Going further, how do you measure usability and design? How do you measure craftsmanship? My chief concern is this: “what can’t be easily measured gets de-prioritized.” An over-emphasis on metrics is akin to focusing on the symptoms of a problem rather than the problem itself. Managing the symptoms to where we want them does not necessarily mean we're healthy.

This strikes right at the core of an organization. How do you measure integrity? Employee engagement? Trust? These things are difficult to quantify, yet business researchers confirm time and again that those organizations that have them in abundance outperform all others. In fact, at the foundation of great performance is often “quiet work”—the steady and meticulous efforts of those who provide support, perform essential calculations, or attend to the fit and finish of things. It is the essential work behind the scenes and below the surface, and the qualities of an organization that cannot be immediately tied to ROI, that makes possible the visible outcomes. There are many loud, aggressive, and extroverted parties selling the benefits of visible metrics—and while these are important, let’s not let that distract from the fact that the most important things we need to work on are not as easily measured.

“Self organizing” teams still need guidance

While I like the concept of a “self organizing” team, I’ve always been a little uncomfortable with the term. What worries me is that it might suggest that teams are, or should be, self-sufficient, which I would argue is not the case. An argument might be made that “leaders” or “managers” can get in the way of a team’s focus. This is sometimes true; but I think equally true is that leaders and managers can help a team focus. While providing latitude in the right way, and empowering a team, is a hot topic, we should also be mindful of the types of “coaching” we can—and need—to actively provide teams. This has less to do with handing out tasks and assignments and more to do with the social aspects of teamwork.  Understanding each team member and helping them align to the work in small ways facilitates overall team performance. Here, from my experience, are a few examples of where such coaching is needed:

Getting unstuck. Some team members inevitably get hung up on small details or points of confusion or uncertainty. Although these may not technically be considered “impediments”, they cause team members to spin their wheels, or stop work altogether as they wrestle with a particular issue. It takes a level of alertness to recognize when this happens, and to provide guidance or support when it does so the team member can keep moving forward.  
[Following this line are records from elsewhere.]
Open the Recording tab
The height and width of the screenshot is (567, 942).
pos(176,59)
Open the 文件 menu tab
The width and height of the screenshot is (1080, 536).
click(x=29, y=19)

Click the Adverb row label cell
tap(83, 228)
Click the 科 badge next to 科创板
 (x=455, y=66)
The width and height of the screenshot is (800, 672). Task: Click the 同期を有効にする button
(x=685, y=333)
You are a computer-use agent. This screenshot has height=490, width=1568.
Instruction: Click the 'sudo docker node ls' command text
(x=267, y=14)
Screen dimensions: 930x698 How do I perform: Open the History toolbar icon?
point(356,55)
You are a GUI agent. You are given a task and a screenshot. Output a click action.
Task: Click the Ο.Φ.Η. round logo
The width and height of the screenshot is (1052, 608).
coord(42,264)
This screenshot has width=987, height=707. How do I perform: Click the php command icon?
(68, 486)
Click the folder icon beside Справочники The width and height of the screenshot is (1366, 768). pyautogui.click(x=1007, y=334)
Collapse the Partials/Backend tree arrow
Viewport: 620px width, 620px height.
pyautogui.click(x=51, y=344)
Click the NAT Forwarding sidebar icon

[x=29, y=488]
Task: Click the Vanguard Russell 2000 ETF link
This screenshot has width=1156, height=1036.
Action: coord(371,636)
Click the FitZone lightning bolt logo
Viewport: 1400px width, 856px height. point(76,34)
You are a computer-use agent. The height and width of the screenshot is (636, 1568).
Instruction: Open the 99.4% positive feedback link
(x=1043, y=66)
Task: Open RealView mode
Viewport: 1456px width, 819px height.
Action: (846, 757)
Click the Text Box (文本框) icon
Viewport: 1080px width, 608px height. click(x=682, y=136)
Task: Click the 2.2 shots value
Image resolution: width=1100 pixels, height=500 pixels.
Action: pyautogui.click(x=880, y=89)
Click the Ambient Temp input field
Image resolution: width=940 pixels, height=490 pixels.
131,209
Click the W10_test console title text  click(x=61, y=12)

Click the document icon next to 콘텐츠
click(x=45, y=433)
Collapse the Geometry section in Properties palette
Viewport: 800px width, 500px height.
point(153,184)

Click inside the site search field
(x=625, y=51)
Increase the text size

Seeing the small details. While other team members are excellent “big-picture” thinkers, and can seemingly move forward in a self-directed manner, I’ve found that in doing so they sometimes miss small details or make certain assumptions which, if left unchecked, can lead to off-target results. Again, a level of alertness is required to help provide small adjustments before work gets too far along.

Putting things into perspective. Complex or challenging projects come with a dose of stress and frustration. Team members can easily become demoralized for a variety of reasons and lose their momentum. Lifting spirits, acknowledging difficulties, and encouraging a positive perspective is often a critical need.

Sounding things out. Some team members need to bounce ideas off others in order to clarify their own thinking or understanding. Sometimes they just need someone to listen while they talk through a problem—even coming to the answer themselves as they do so. In such cases, the key to productivity is simply being ready to lend an ear.

Staying on the vision. Occasionally, in their enthusiasm, a team may start shifting a project towards something they’re imagining instead of the original vision or requirements. In such cases it’s valuable to step in simply to remind everyone what the vision is—so they can re-align to it. Being able to do so without negating any effort the team has made is a valuable skill in itself.

As long as teams continue to be made up of human beings, I predict such coaching will be a needed asset. In my mind a “self-organizing” team may mean we should mostly get out of the way—but we should stay very close by and ready to jump in.